Data provided:
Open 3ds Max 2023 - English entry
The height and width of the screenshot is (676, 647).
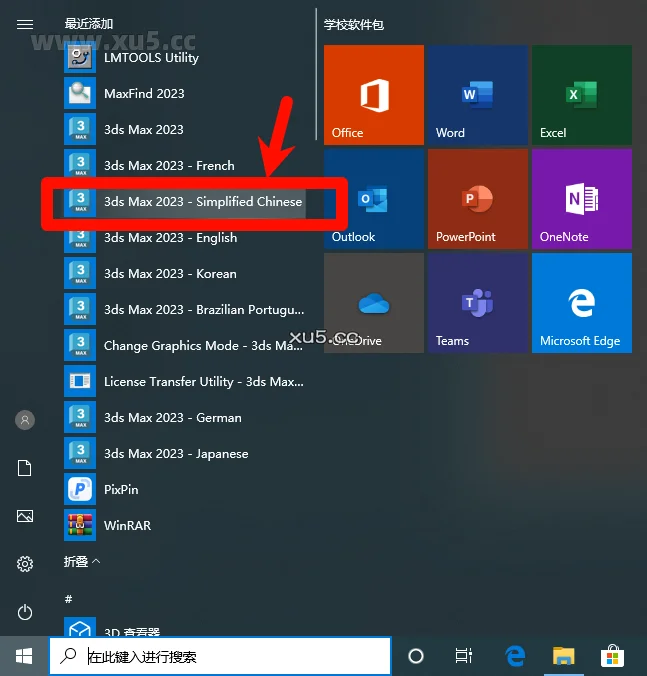coord(170,238)
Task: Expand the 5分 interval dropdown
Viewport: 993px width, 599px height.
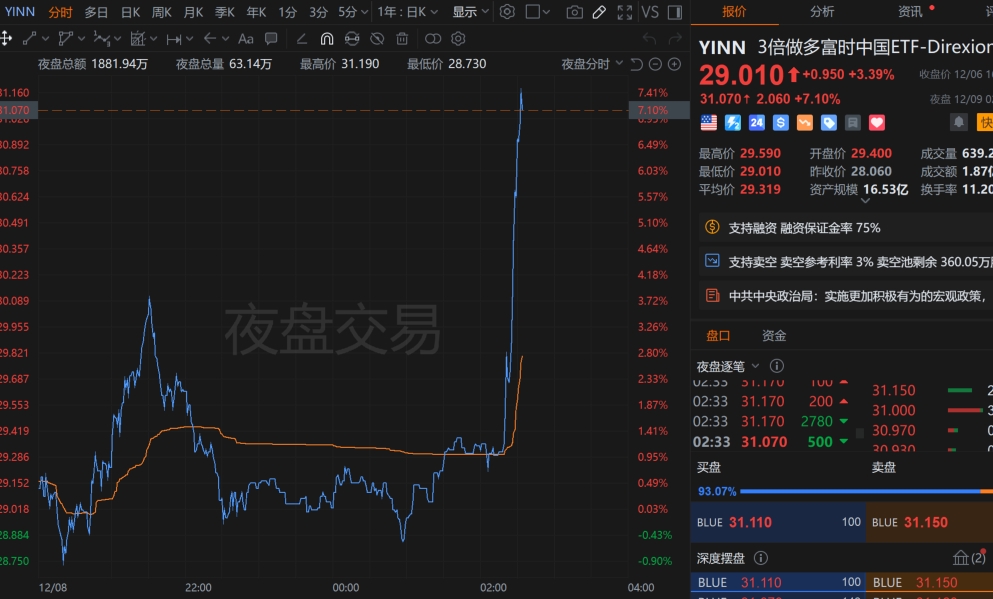Action: [353, 12]
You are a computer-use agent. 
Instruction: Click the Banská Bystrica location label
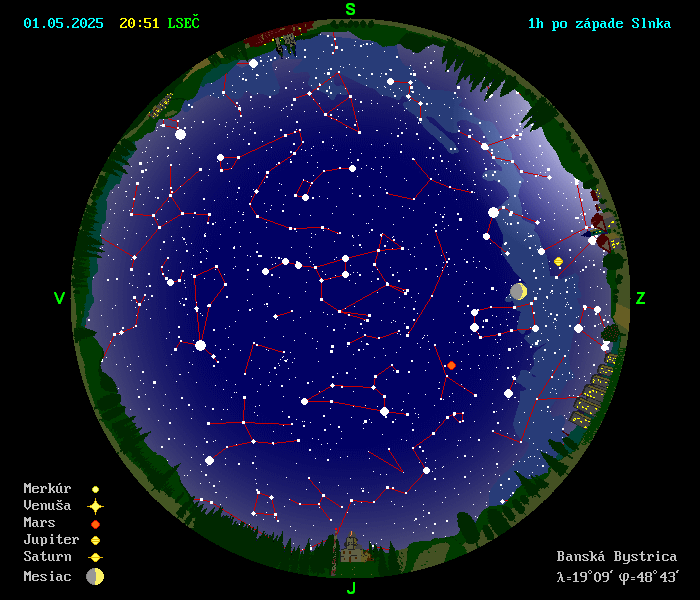(x=616, y=556)
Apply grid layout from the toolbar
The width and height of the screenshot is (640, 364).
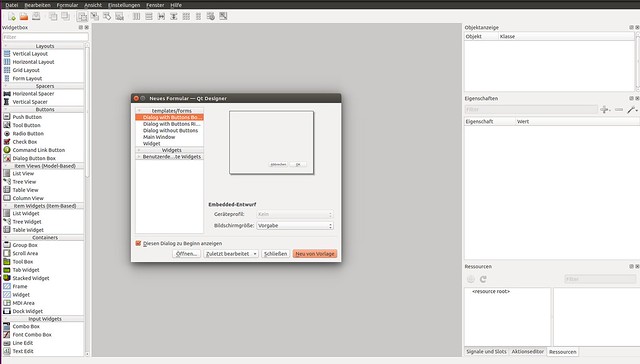tap(186, 16)
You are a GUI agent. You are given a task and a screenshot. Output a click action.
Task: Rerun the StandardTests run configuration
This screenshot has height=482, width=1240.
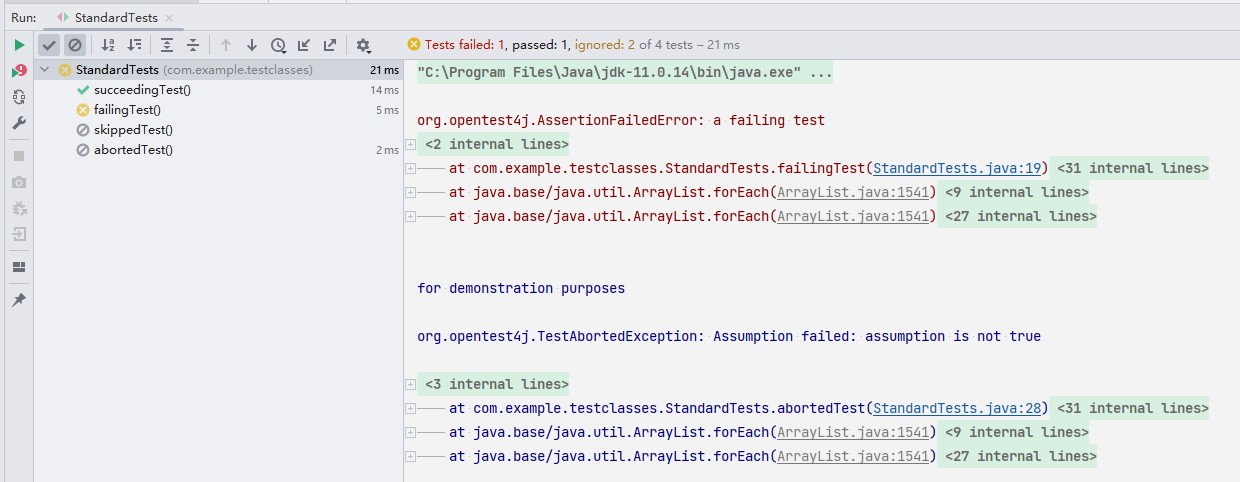(x=19, y=45)
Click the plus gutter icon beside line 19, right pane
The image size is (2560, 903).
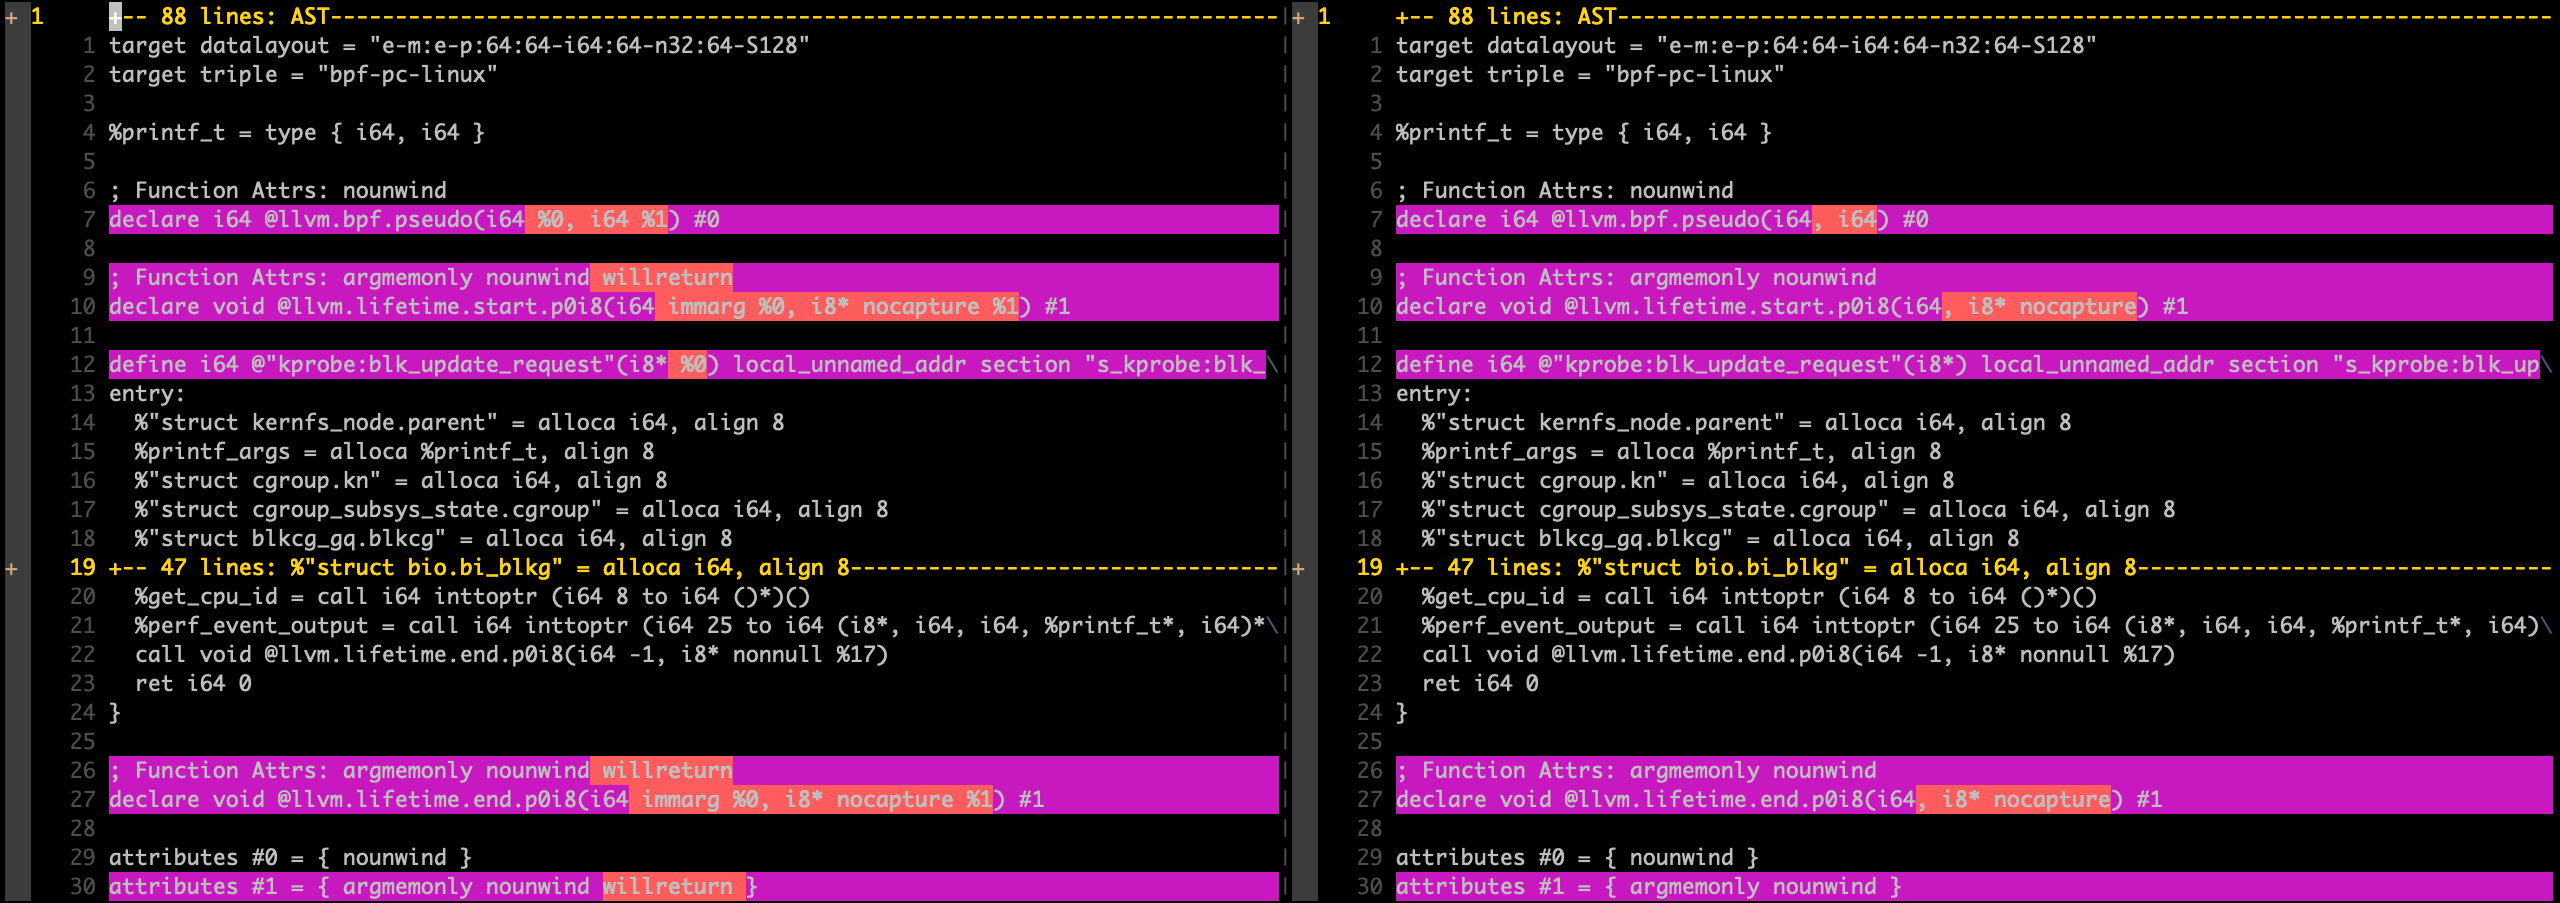pyautogui.click(x=1300, y=567)
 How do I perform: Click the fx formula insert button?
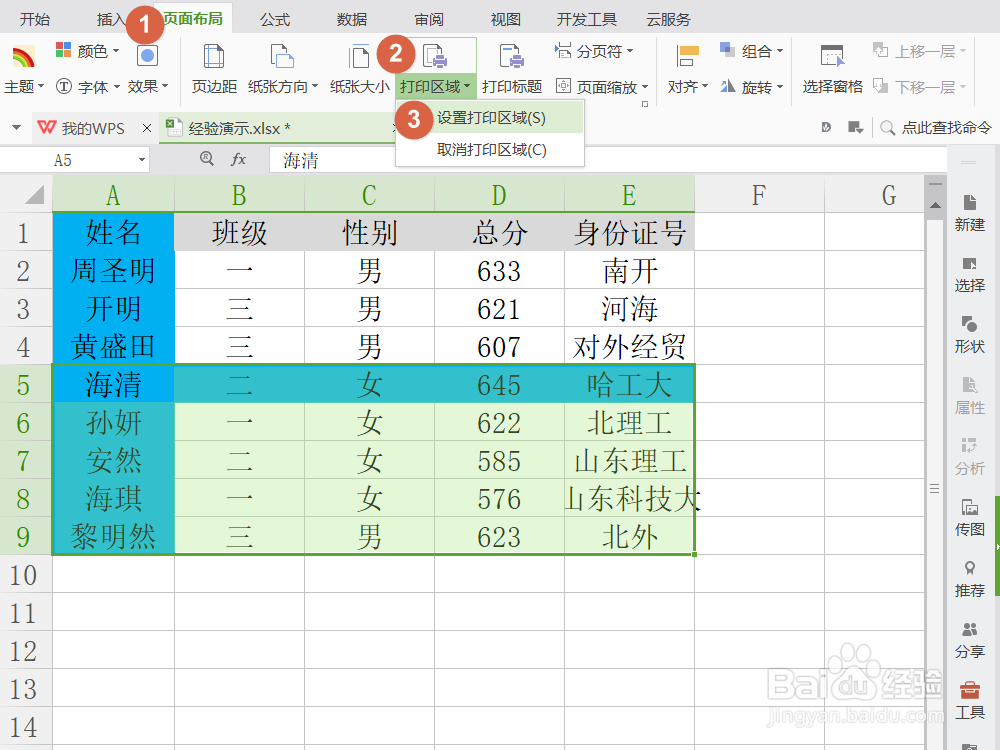click(238, 159)
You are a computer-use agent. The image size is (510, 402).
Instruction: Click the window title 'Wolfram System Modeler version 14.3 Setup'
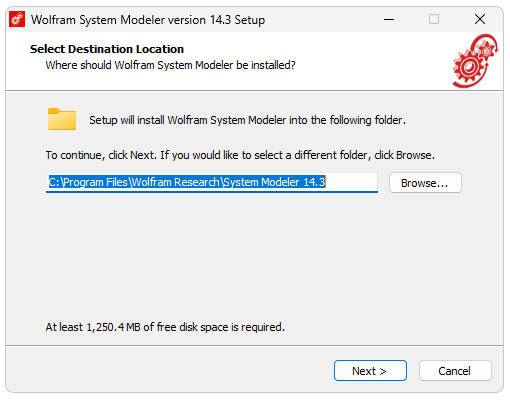[148, 20]
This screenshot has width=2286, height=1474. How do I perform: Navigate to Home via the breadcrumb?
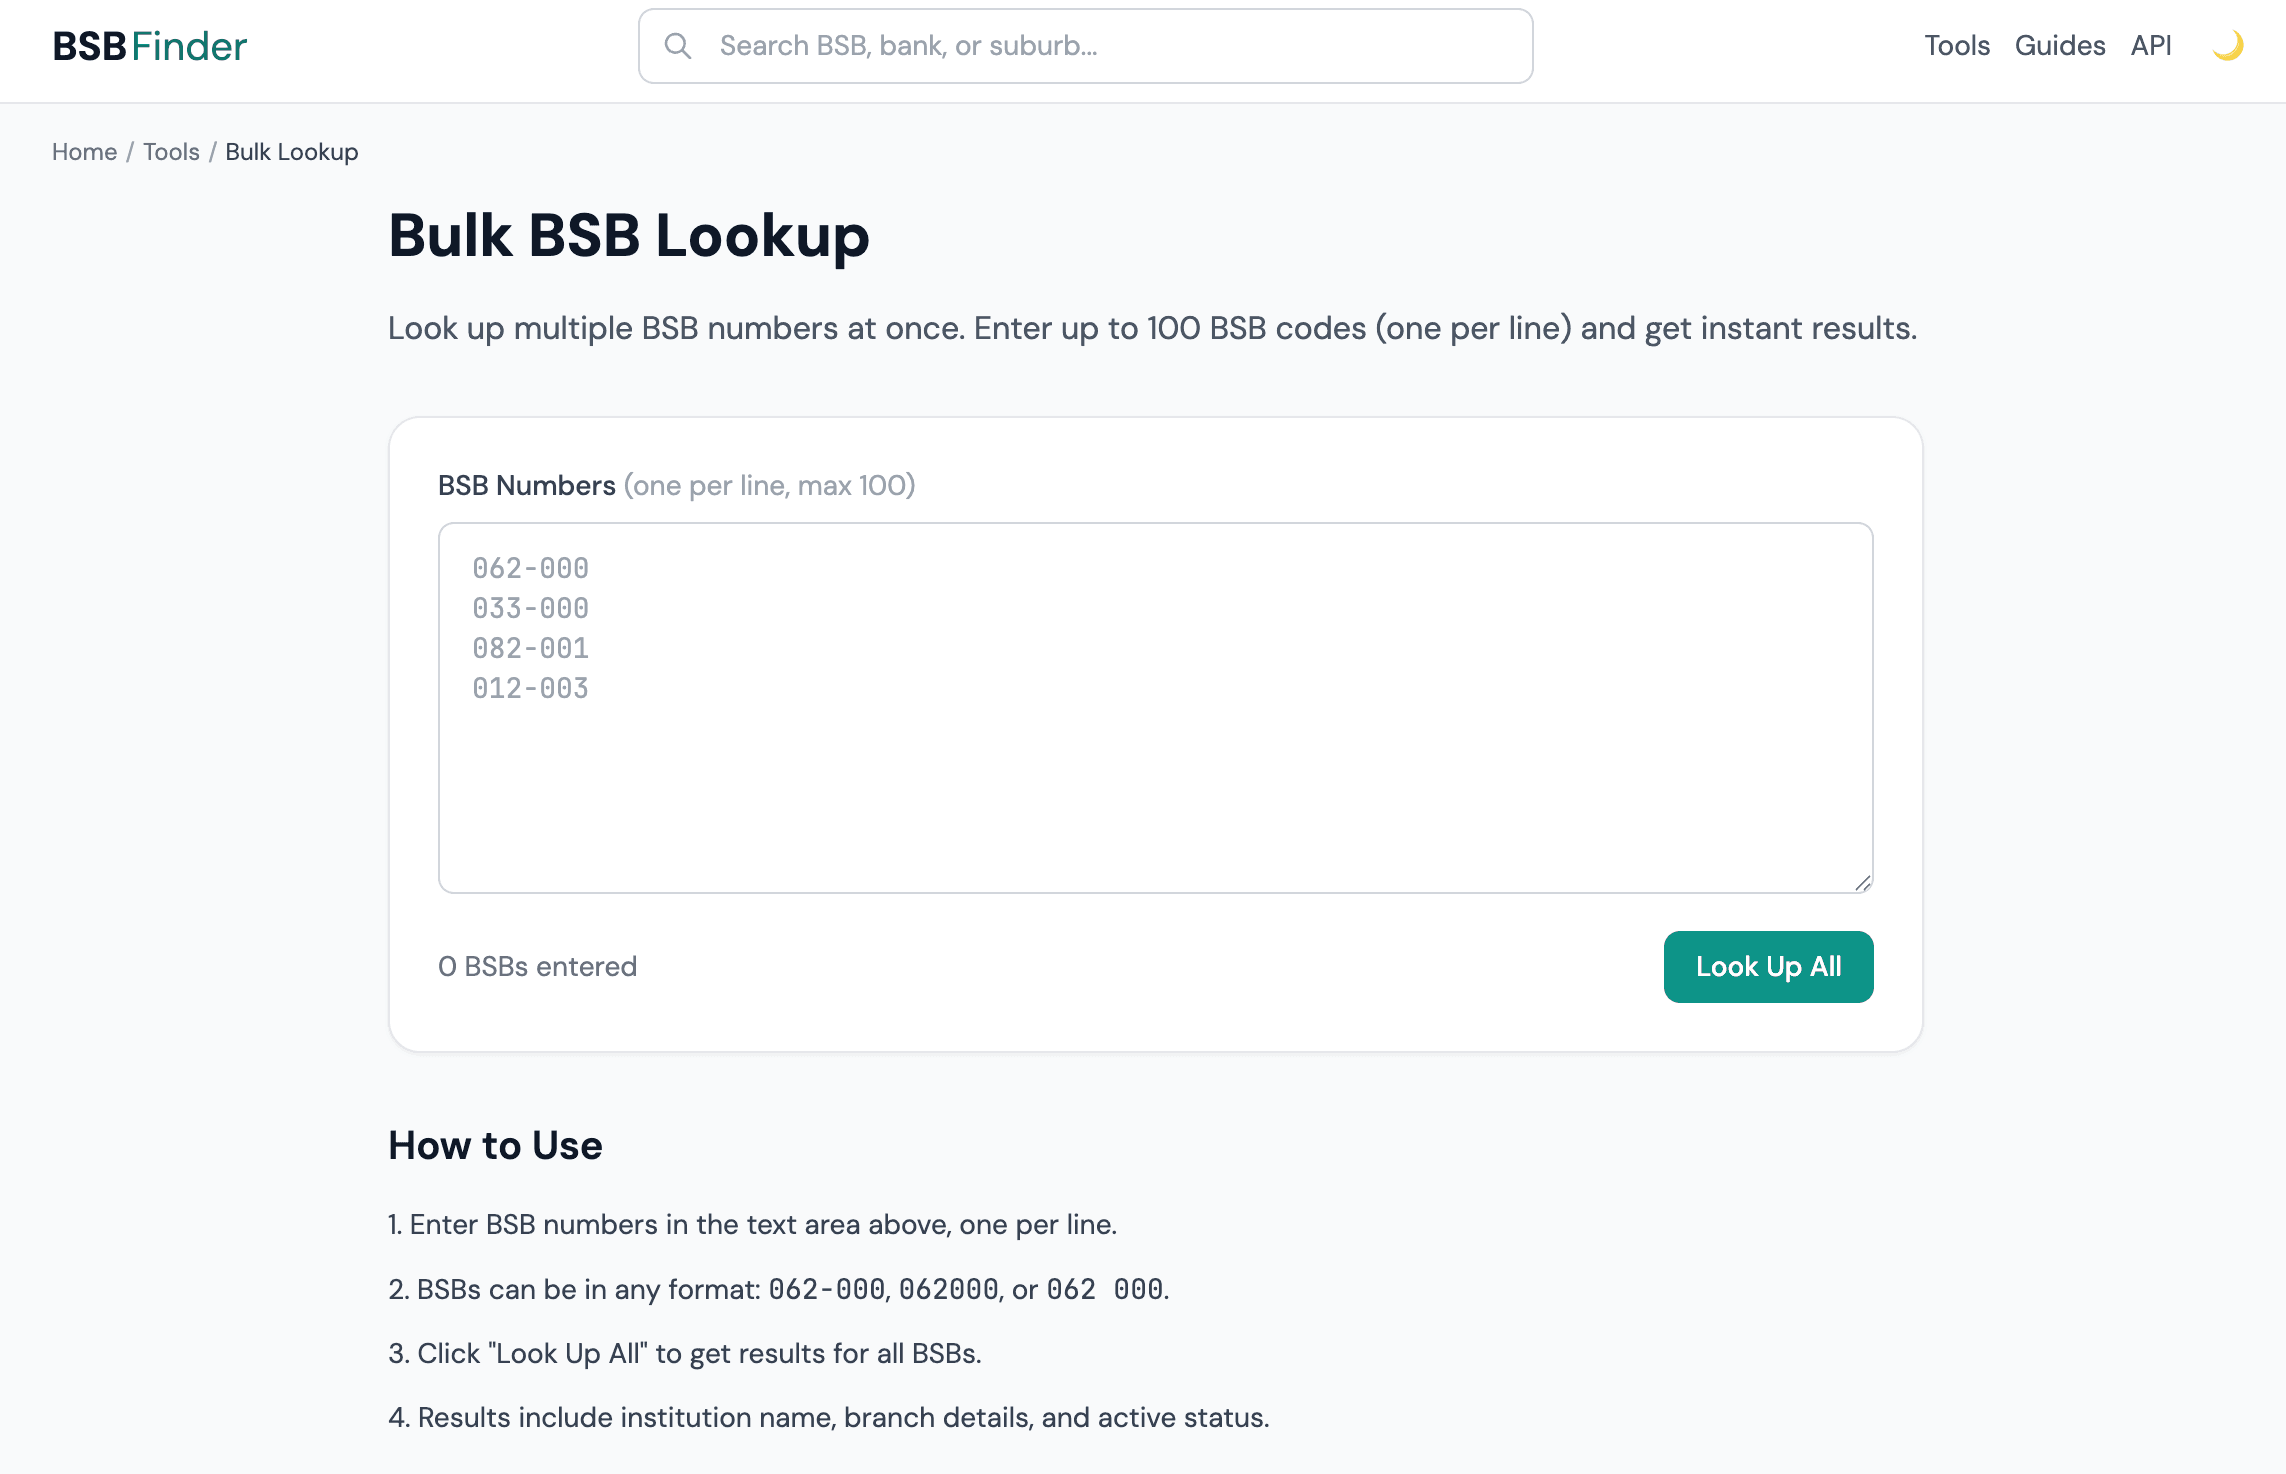point(84,151)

Objective: Scale the records above: copy every line except the pictures, multiplying each coordinate in the answers by 0.9 and rounding to whole numbers, with halves rounded up. Leave all other text and numbers unchanged.

Solution to the exercise:
Open 3ds Max 2023 - English entry
The height and width of the screenshot is (676, 647).
coord(153,214)
Task: Expand the 5分 interval dropdown
Viewport: 993px width, 599px height.
Action: [318, 11]
You are a computer-use agent. 
Instruction: Click the Banská Bystrica location label
(x=554, y=500)
Apply grid layout from the toolbar
The width and height of the screenshot is (640, 364).
tap(167, 14)
You are a GUI agent. You are given a task and a screenshot. Output a click action.
Task: Rerun the StandardTests run configuration
This screenshot has height=482, width=1240.
(x=17, y=41)
Click the plus gutter icon beside line 19, right pane
The image size is (2560, 903).
pyautogui.click(x=1170, y=510)
 How do I perform: Click the fx formula insert button?
click(214, 143)
You are a computer-use agent. The image size is (510, 402).
Instruction: Click the window title 'Wolfram System Modeler version 14.3 Setup'
[133, 18]
This screenshot has width=2286, height=1474. How do I perform: Navigate to Home via the breadcrumb?
point(76,136)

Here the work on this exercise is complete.